Task prompt:
Copy out, word for word, the lines of the items that begin with the line containing "For every named" and run through the last line of the items.

Task input:
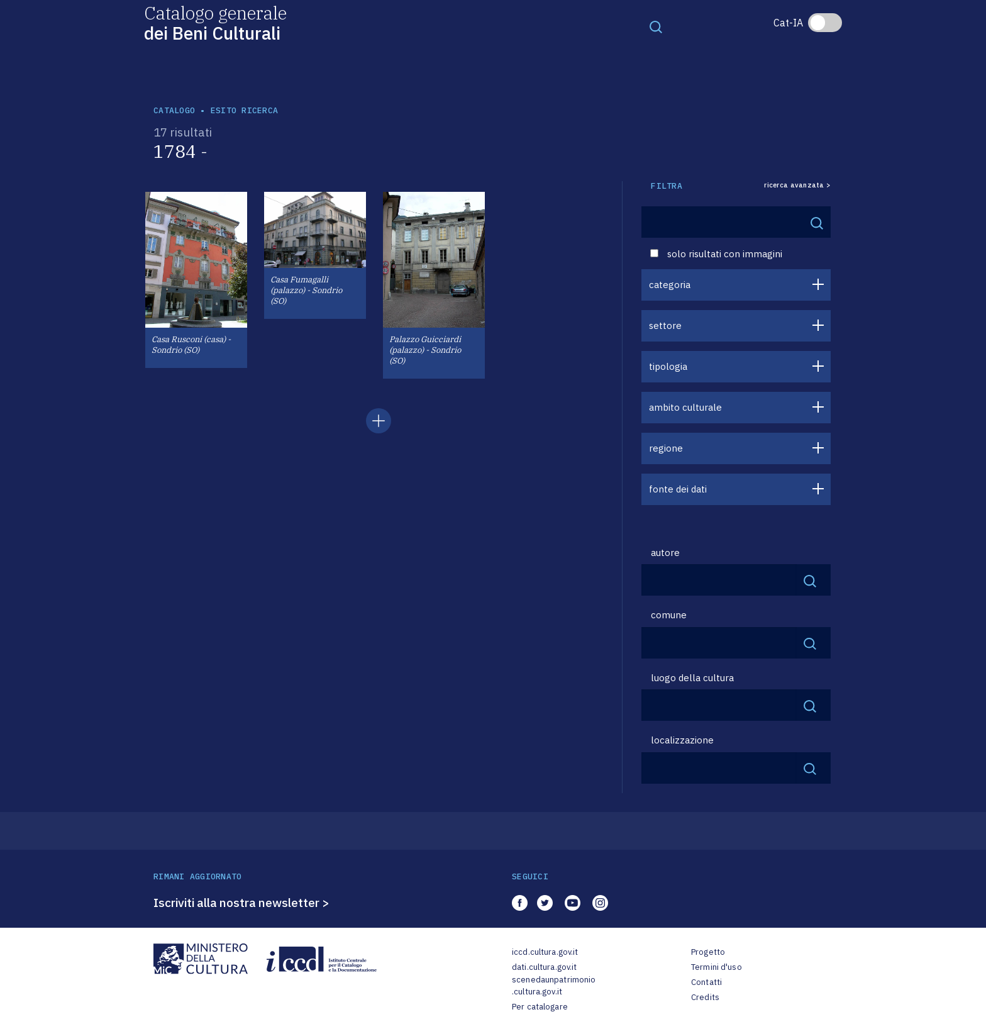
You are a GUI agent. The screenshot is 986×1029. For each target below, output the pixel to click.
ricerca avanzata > (797, 185)
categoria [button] (669, 285)
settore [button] (665, 325)
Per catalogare (540, 1006)
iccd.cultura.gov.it (545, 952)
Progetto (708, 952)
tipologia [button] (668, 366)
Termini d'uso (716, 967)
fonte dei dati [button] (678, 489)
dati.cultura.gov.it (544, 967)
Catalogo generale (215, 22)
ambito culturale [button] (685, 407)
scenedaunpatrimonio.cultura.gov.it (553, 986)
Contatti (706, 982)
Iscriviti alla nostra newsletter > (241, 902)
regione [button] (666, 448)
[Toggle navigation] (656, 26)
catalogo (174, 110)
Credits (705, 997)
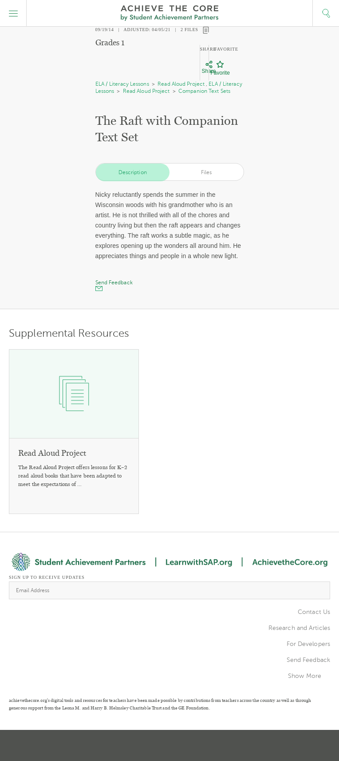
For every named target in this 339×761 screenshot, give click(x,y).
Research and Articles (299, 628)
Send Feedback (308, 660)
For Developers (308, 644)
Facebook (201, 745)
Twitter (138, 745)
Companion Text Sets (204, 91)
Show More (304, 676)
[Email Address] (169, 590)
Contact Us (314, 612)
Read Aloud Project (181, 84)
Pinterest (170, 745)
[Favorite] (220, 68)
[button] (13, 13)
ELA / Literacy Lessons (122, 84)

Exercise result:
For every named target in this 339×761 screenshot, give click(x,y).
Research and Articles (299, 628)
Send Feedback (308, 660)
For Developers (308, 644)
Facebook (201, 745)
Twitter (138, 745)
Companion Text Sets (204, 91)
Show More (304, 676)
[Email Address] (169, 590)
Contact Us (314, 612)
Read Aloud Project (181, 84)
Pinterest (170, 745)
[Favorite] (220, 68)
[button] (13, 13)
ELA / Literacy Lessons (122, 84)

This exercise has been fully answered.